▶ TASK BRIEF
Copy precisely the first line of the material below and every later line, stopping with the line that contains "Click the arrow".

────────────────

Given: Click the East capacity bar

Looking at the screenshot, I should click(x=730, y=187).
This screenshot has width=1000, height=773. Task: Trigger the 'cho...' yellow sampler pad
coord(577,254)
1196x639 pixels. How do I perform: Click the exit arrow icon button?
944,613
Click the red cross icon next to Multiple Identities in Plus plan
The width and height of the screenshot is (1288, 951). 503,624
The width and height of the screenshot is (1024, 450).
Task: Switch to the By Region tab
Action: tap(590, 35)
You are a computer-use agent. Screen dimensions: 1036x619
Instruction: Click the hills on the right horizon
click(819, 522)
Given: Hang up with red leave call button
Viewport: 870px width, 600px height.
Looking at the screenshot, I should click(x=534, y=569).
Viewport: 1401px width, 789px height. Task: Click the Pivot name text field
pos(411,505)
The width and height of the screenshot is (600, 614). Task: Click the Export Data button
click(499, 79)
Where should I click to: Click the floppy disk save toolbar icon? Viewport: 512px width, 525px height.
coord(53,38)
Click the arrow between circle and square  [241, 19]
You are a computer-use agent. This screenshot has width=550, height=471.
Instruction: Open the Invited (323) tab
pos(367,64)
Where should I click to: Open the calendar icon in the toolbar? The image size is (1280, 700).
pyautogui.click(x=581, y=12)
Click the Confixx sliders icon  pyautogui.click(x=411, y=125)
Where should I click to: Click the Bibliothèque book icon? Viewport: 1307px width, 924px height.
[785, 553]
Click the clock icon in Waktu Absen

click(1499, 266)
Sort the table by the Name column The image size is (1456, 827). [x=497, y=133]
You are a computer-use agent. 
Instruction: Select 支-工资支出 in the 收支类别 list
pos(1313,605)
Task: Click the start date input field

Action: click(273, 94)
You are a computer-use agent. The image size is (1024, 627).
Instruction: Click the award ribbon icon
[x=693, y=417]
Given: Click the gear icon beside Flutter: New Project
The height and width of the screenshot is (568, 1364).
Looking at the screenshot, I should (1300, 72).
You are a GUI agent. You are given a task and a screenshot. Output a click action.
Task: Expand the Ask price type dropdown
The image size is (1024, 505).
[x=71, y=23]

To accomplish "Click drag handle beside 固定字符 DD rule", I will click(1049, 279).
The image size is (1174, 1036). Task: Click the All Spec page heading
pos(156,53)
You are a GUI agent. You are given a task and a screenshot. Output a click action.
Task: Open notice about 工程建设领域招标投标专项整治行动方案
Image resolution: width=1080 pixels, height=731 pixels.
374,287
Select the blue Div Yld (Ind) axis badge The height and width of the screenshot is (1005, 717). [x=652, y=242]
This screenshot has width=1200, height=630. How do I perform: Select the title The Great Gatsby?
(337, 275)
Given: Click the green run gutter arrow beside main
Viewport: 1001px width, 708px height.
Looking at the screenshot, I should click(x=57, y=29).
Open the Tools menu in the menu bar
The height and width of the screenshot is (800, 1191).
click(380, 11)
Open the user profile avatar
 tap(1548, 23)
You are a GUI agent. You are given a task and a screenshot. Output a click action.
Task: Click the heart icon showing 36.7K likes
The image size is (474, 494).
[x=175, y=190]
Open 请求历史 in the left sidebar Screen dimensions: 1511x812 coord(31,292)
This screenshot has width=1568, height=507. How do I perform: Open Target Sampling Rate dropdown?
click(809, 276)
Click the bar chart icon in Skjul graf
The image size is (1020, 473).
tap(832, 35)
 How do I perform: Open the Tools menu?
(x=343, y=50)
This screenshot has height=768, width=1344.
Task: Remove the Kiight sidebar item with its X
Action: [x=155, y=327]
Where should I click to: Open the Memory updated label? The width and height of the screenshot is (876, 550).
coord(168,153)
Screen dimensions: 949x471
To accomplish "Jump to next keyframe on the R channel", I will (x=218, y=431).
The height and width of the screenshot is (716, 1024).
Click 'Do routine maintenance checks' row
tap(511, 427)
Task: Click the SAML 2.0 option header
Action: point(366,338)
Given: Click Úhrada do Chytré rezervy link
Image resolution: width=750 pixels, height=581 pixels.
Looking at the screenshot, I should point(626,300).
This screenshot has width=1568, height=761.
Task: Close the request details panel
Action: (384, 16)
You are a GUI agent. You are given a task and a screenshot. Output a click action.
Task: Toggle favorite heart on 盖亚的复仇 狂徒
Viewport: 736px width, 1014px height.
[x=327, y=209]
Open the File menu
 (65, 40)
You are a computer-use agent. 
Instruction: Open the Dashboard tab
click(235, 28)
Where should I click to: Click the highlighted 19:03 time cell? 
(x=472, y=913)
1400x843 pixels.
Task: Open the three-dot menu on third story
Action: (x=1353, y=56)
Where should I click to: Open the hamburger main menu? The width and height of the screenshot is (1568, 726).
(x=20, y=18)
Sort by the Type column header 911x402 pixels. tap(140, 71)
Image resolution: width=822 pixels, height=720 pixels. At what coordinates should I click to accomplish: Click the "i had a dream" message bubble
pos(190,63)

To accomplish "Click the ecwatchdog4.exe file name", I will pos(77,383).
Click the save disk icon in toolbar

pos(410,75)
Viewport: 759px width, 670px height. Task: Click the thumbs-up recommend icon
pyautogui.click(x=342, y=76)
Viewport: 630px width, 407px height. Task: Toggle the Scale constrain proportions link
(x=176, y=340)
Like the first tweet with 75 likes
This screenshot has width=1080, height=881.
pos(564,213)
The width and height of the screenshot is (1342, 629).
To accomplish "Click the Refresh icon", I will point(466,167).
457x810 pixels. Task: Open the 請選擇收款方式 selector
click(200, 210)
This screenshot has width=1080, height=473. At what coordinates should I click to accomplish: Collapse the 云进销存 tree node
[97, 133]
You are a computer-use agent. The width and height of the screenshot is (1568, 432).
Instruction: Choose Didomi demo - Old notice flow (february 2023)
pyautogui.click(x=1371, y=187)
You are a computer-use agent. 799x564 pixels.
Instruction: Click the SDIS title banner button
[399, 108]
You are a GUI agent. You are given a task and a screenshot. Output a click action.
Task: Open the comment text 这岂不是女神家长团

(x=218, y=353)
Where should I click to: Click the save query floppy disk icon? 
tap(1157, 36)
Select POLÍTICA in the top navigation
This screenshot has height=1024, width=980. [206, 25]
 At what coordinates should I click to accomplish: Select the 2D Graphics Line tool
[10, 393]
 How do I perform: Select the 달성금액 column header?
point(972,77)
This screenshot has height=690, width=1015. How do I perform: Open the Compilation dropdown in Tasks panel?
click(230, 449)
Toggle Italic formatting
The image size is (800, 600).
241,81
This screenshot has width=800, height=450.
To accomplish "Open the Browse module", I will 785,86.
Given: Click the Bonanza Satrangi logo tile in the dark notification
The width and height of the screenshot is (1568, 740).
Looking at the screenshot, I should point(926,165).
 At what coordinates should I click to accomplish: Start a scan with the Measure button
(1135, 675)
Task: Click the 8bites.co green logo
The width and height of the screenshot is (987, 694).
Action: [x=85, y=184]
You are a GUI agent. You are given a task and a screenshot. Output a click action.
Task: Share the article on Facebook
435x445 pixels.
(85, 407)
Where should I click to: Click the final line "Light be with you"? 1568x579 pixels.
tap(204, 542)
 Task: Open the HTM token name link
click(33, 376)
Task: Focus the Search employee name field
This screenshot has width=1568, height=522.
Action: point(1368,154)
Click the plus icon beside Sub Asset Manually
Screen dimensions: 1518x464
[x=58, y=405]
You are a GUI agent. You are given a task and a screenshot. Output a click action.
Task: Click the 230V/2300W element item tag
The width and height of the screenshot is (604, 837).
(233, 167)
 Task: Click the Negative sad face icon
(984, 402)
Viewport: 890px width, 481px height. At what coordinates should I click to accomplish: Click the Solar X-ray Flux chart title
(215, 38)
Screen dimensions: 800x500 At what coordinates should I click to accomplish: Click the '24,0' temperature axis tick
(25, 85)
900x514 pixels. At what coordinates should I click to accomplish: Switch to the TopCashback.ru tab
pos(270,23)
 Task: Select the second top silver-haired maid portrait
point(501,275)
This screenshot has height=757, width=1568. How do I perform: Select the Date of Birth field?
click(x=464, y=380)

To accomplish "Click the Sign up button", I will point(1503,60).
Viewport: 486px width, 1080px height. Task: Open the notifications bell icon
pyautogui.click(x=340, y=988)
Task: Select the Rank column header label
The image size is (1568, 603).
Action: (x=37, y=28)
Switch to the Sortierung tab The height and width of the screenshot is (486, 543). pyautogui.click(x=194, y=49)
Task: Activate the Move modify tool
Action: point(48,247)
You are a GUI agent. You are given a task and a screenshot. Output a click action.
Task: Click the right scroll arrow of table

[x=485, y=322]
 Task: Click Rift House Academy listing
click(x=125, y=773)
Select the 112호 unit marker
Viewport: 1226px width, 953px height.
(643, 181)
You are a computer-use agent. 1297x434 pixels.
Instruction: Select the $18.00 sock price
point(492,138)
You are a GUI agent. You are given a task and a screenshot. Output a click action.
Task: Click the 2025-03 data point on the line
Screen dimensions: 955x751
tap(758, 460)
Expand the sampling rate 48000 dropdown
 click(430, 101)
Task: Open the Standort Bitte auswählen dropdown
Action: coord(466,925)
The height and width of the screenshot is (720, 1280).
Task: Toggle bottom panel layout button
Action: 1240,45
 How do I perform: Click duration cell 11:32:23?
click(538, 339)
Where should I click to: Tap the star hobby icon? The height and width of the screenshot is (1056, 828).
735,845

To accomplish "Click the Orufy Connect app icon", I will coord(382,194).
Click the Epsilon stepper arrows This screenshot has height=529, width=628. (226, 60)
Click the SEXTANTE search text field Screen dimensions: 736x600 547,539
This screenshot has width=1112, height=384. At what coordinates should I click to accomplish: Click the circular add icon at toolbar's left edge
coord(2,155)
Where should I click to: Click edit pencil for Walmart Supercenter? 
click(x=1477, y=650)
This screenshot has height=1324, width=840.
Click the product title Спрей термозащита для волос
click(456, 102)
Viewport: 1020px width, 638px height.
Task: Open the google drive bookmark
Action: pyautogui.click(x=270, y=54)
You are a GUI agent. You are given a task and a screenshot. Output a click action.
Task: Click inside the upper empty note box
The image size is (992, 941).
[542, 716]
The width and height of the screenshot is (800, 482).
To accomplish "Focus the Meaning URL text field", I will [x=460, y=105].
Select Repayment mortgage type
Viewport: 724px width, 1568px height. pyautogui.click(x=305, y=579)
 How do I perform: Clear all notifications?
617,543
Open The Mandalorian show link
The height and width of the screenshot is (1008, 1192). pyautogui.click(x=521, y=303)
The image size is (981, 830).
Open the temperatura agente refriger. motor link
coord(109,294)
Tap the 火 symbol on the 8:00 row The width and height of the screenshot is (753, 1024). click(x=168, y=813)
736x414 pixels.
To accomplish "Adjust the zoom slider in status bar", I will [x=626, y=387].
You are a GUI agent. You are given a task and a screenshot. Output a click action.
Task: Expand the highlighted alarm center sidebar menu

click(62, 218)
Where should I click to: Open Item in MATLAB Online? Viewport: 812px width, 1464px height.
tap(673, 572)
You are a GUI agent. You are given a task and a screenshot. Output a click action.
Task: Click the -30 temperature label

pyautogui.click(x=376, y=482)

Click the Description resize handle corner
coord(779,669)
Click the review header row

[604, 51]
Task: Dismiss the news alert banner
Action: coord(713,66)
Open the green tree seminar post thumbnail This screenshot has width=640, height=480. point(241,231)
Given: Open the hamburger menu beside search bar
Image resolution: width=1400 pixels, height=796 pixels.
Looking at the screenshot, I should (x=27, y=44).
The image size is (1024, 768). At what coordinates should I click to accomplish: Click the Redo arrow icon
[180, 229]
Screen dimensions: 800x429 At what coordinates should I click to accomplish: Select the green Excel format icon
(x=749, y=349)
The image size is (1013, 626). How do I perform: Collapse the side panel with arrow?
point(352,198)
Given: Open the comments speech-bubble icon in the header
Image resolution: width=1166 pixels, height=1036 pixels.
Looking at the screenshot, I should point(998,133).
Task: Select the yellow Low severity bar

────────────────

▶ SOLUTION FOR THIS PROBLEM
Given: Click the East capacity bar

Looking at the screenshot, I should click(x=730, y=187).
This screenshot has width=1000, height=773. Task: Trigger the 'cho...' yellow sampler pad
coord(577,254)
1196x639 pixels. How do I perform: Click the exit arrow icon button?
944,613
Click the red cross icon next to Multiple Identities in Plus plan
The width and height of the screenshot is (1288, 951). 503,624
The width and height of the screenshot is (1024, 450).
Task: Switch to the By Region tab
Action: tap(590, 35)
You are a computer-use agent. Screen dimensions: 1036x619
Instruction: Click the hills on the right horizon
click(819, 522)
Given: Hang up with red leave call button
Viewport: 870px width, 600px height.
Looking at the screenshot, I should click(x=534, y=569).
Viewport: 1401px width, 789px height. Task: Click the Pivot name text field
pos(411,505)
The width and height of the screenshot is (600, 614). Task: Click the Export Data button
click(499, 79)
Where should I click to: Click the floppy disk save toolbar icon? Viewport: 512px width, 525px height.
coord(53,38)
Click the arrow between circle and square  [241, 19]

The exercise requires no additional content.